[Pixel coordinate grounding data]
_ _ _
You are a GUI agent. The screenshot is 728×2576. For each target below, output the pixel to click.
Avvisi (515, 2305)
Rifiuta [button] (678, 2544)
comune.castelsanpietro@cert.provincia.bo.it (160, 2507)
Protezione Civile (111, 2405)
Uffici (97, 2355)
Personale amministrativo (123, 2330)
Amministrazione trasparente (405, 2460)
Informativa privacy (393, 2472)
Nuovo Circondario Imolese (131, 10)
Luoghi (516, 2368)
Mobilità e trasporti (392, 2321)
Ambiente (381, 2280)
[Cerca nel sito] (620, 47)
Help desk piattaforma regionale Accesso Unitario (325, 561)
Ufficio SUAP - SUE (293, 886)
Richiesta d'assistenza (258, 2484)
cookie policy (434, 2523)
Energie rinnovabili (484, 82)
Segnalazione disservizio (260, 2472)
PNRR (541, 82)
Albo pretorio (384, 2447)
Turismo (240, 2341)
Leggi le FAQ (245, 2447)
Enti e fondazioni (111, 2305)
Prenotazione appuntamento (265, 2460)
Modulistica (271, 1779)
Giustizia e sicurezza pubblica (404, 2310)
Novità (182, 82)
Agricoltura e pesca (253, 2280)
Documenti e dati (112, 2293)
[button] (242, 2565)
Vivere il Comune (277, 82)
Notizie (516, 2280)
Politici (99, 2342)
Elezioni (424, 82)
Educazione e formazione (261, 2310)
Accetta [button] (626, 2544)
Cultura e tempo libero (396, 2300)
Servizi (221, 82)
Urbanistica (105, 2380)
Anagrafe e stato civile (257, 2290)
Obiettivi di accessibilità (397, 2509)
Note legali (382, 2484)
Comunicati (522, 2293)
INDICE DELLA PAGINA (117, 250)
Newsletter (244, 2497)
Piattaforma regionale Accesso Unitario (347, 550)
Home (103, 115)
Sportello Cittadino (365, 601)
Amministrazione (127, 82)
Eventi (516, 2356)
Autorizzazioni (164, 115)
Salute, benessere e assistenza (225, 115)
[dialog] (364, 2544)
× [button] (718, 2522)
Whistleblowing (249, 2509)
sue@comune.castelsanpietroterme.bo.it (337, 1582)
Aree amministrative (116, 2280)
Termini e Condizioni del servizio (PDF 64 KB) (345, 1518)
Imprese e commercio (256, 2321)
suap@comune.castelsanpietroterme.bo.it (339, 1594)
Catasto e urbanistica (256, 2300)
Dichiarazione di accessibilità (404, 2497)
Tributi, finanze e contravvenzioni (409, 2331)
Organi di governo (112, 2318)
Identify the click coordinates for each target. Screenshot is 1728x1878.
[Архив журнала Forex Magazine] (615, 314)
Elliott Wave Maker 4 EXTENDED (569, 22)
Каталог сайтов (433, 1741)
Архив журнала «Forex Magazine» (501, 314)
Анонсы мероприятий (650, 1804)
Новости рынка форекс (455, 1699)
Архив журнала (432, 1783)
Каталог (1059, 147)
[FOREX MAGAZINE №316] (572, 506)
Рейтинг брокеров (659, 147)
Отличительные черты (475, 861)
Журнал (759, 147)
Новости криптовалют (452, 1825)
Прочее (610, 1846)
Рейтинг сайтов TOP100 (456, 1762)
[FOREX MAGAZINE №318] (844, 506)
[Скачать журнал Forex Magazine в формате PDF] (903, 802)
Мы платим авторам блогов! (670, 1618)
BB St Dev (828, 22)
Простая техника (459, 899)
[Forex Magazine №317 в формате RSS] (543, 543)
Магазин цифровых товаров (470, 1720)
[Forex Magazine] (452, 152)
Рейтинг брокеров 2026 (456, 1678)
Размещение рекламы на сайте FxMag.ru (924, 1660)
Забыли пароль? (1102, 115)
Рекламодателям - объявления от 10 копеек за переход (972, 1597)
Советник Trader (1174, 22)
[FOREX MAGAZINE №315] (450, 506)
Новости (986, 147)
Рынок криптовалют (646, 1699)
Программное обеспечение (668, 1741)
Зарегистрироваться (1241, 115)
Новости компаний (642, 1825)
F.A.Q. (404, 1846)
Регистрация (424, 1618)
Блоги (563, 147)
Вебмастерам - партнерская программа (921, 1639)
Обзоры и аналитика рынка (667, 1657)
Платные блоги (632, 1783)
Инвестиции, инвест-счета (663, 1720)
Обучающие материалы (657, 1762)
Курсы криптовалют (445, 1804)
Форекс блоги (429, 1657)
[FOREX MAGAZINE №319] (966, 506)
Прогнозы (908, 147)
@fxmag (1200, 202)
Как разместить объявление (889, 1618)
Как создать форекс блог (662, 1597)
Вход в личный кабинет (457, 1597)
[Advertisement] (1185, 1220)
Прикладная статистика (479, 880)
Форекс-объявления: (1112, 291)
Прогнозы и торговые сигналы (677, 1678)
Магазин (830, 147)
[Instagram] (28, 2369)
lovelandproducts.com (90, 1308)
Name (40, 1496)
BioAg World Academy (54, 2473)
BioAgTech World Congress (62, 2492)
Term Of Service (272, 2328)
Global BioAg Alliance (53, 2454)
_ _ _
Your objective: An exact, complete copy of the lines above from the one with "Забыли пароль? (1102, 115)" through the one with "Зарегистрироваться (1241, 115)" is the whole answer.

Exercise response:
Забыли пароль? (1102, 115)
Рекламодателям - объявления от 10 копеек за переход (972, 1597)
Советник Trader (1174, 22)
[FOREX MAGAZINE №315] (450, 506)
Новости (986, 147)
Рынок криптовалют (646, 1699)
Программное обеспечение (668, 1741)
Зарегистрироваться (1241, 115)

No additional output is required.